Stored records
──────
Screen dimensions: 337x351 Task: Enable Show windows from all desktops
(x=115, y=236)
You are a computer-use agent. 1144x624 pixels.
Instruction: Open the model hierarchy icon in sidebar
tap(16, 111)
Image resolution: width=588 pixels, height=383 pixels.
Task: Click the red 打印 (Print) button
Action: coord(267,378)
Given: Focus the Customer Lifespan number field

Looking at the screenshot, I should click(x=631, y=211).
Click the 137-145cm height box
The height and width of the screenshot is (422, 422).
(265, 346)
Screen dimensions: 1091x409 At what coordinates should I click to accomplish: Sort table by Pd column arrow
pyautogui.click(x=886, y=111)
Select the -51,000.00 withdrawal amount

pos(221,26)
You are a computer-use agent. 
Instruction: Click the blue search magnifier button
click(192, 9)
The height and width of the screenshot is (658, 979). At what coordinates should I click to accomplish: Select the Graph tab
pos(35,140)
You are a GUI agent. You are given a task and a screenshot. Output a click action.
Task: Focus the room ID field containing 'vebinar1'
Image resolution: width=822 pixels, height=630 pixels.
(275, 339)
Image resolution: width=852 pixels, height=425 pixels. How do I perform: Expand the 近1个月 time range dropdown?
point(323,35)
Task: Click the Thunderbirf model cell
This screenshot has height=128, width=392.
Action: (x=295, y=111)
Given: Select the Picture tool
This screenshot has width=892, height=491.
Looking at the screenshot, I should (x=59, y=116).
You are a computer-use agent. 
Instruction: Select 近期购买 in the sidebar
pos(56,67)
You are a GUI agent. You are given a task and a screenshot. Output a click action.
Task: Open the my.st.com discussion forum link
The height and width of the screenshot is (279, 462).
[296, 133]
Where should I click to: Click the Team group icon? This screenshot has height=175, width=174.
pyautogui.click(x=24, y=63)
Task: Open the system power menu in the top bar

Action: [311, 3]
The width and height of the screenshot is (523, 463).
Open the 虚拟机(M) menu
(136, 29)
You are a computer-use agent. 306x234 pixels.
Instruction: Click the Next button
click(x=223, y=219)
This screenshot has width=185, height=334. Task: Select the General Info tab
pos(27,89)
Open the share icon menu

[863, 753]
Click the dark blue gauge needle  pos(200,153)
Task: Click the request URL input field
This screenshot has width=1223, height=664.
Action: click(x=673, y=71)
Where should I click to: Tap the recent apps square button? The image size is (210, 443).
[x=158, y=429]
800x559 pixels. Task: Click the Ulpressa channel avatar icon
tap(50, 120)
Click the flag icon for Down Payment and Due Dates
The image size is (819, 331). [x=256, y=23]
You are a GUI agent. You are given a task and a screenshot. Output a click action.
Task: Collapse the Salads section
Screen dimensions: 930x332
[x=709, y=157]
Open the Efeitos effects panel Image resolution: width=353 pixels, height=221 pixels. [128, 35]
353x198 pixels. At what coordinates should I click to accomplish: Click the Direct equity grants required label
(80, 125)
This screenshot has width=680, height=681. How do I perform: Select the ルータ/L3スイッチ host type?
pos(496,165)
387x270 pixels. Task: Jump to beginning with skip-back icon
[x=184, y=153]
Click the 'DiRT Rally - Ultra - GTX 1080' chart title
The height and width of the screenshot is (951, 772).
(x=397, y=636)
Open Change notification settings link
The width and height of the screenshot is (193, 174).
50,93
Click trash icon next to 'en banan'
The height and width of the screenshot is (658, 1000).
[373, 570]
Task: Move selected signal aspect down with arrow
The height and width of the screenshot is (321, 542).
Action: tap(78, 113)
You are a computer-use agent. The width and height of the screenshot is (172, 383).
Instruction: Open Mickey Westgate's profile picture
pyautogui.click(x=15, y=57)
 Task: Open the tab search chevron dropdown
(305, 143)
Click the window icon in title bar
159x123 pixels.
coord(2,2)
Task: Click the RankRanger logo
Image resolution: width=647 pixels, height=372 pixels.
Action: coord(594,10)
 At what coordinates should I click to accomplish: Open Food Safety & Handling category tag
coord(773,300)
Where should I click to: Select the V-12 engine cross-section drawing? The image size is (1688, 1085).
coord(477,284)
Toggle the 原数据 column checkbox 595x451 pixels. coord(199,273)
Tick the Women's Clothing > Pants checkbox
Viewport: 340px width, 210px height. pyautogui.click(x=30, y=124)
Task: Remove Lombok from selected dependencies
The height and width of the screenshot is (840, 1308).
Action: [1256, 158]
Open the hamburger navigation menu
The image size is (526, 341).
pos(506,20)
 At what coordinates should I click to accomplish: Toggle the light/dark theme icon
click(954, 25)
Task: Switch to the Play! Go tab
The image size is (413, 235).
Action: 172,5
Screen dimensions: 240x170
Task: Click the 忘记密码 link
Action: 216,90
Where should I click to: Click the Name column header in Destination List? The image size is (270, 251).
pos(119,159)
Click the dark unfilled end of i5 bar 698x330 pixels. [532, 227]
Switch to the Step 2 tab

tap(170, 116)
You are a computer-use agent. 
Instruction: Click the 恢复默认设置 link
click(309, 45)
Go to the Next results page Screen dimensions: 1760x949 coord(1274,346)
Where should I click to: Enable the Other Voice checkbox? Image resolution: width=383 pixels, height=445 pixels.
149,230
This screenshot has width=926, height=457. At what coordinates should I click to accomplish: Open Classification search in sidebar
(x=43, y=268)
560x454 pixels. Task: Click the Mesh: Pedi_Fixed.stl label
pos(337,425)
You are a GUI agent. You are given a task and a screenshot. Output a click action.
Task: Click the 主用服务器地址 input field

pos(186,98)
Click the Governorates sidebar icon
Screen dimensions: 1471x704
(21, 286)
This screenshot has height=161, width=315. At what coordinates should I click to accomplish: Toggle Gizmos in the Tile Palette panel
──────
● Problem details
Copy each line above exactly as it stands.

● Result below
Screen dimensions: 337x351 Task: Enable Show windows from all desktops
(x=115, y=236)
You are a computer-use agent. 1144x624 pixels.
Instruction: Open the model hierarchy icon in sidebar
tap(16, 111)
Image resolution: width=588 pixels, height=383 pixels.
Task: Click the red 打印 (Print) button
Action: coord(267,378)
Given: Focus the Customer Lifespan number field

Looking at the screenshot, I should click(x=631, y=211).
Click the 137-145cm height box
The height and width of the screenshot is (422, 422).
(265, 346)
Screen dimensions: 1091x409 At what coordinates should I click to accomplish: Sort table by Pd column arrow
pyautogui.click(x=886, y=111)
Select the -51,000.00 withdrawal amount

pos(221,26)
You are a computer-use agent. 
Instruction: Click the blue search magnifier button
click(192, 9)
The height and width of the screenshot is (658, 979). At what coordinates should I click to accomplish: Select the Graph tab
pos(35,140)
You are a GUI agent. You are given a task and a screenshot. Output a click action.
Task: Focus the room ID field containing 'vebinar1'
Image resolution: width=822 pixels, height=630 pixels.
(275, 339)
Image resolution: width=852 pixels, height=425 pixels. How do I perform: Expand the 近1个月 time range dropdown?
point(323,35)
Task: Click the Thunderbirf model cell
This screenshot has height=128, width=392.
Action: (x=295, y=111)
Given: Select the Picture tool
This screenshot has width=892, height=491.
Looking at the screenshot, I should (x=59, y=116).
You are a computer-use agent. 
Instruction: Select 近期购买 in the sidebar
pos(56,67)
You are a GUI agent. You are given a task and a screenshot. Output a click action.
Task: Open the my.st.com discussion forum link
The height and width of the screenshot is (279, 462).
[296, 133]
Where should I click to: Click the Team group icon? This screenshot has height=175, width=174.
pyautogui.click(x=24, y=63)
Task: Open the system power menu in the top bar

Action: [311, 3]
The width and height of the screenshot is (523, 463).
Open the 虚拟机(M) menu
(136, 29)
You are a computer-use agent. 306x234 pixels.
Instruction: Click the Next button
click(x=223, y=219)
This screenshot has width=185, height=334. Task: Select the General Info tab
pos(27,89)
Open the share icon menu

[863, 753]
Click the dark blue gauge needle  pos(200,153)
Task: Click the request URL input field
This screenshot has width=1223, height=664.
Action: click(x=673, y=71)
Where should I click to: Tap the recent apps square button? The image size is (210, 443).
[x=158, y=429]
800x559 pixels. Task: Click the Ulpressa channel avatar icon
tap(50, 120)
Click the flag icon for Down Payment and Due Dates
The image size is (819, 331). [x=256, y=23]
You are a GUI agent. You are given a task and a screenshot. Output a click action.
Task: Collapse the Salads section
Screen dimensions: 930x332
[x=709, y=157]
Open the Efeitos effects panel Image resolution: width=353 pixels, height=221 pixels. [128, 35]
353x198 pixels. At what coordinates should I click to accomplish: Click the Direct equity grants required label
(80, 125)
This screenshot has width=680, height=681. How do I perform: Select the ルータ/L3スイッチ host type?
pos(496,165)
387x270 pixels. Task: Jump to beginning with skip-back icon
[x=184, y=153]
Click the 'DiRT Rally - Ultra - GTX 1080' chart title
The height and width of the screenshot is (951, 772).
(x=397, y=636)
Open Change notification settings link
The width and height of the screenshot is (193, 174).
50,93
Click trash icon next to 'en banan'
The height and width of the screenshot is (658, 1000).
[373, 570]
Task: Move selected signal aspect down with arrow
The height and width of the screenshot is (321, 542).
Action: tap(78, 113)
You are a computer-use agent. The width and height of the screenshot is (172, 383).
Instruction: Open Mickey Westgate's profile picture
pyautogui.click(x=15, y=57)
 Task: Open the tab search chevron dropdown
(305, 143)
Click the window icon in title bar
159x123 pixels.
coord(2,2)
Task: Click the RankRanger logo
Image resolution: width=647 pixels, height=372 pixels.
Action: coord(594,10)
 At what coordinates should I click to accomplish: Open Food Safety & Handling category tag
coord(773,300)
Where should I click to: Select the V-12 engine cross-section drawing? The image size is (1688, 1085).
coord(477,284)
Toggle the 原数据 column checkbox 595x451 pixels. coord(199,273)
Tick the Women's Clothing > Pants checkbox
Viewport: 340px width, 210px height. pyautogui.click(x=30, y=124)
Task: Remove Lombok from selected dependencies
The height and width of the screenshot is (840, 1308).
Action: [1256, 158]
Open the hamburger navigation menu
The image size is (526, 341).
pos(506,20)
 At what coordinates should I click to accomplish: Toggle the light/dark theme icon
click(954, 25)
Task: Switch to the Play! Go tab
The image size is (413, 235).
Action: 172,5
Screen dimensions: 240x170
Task: Click the 忘记密码 link
Action: 216,90
Where should I click to: Click the Name column header in Destination List? The image size is (270, 251).
pos(119,159)
Click the dark unfilled end of i5 bar 698x330 pixels. [532, 227]
Switch to the Step 2 tab

tap(170, 116)
You are a computer-use agent. 
Instruction: Click the 恢复默认设置 link
click(309, 45)
Go to the Next results page Screen dimensions: 1760x949 coord(1274,346)
Where should I click to: Enable the Other Voice checkbox? Image resolution: width=383 pixels, height=445 pixels.
149,230
This screenshot has width=926, height=457. At what coordinates should I click to accomplish: Open Classification search in sidebar
(x=43, y=268)
560x454 pixels. Task: Click the Mesh: Pedi_Fixed.stl label
pos(337,425)
You are a GUI agent. You are given a task and a screenshot. Output a click action.
Task: Click the 主用服务器地址 input field

pos(186,98)
Click the Governorates sidebar icon
Screen dimensions: 1471x704
(21, 286)
This screenshot has height=161, width=315. At what coordinates should I click to accomplish: Toggle Gizmos in the Tile Palette panel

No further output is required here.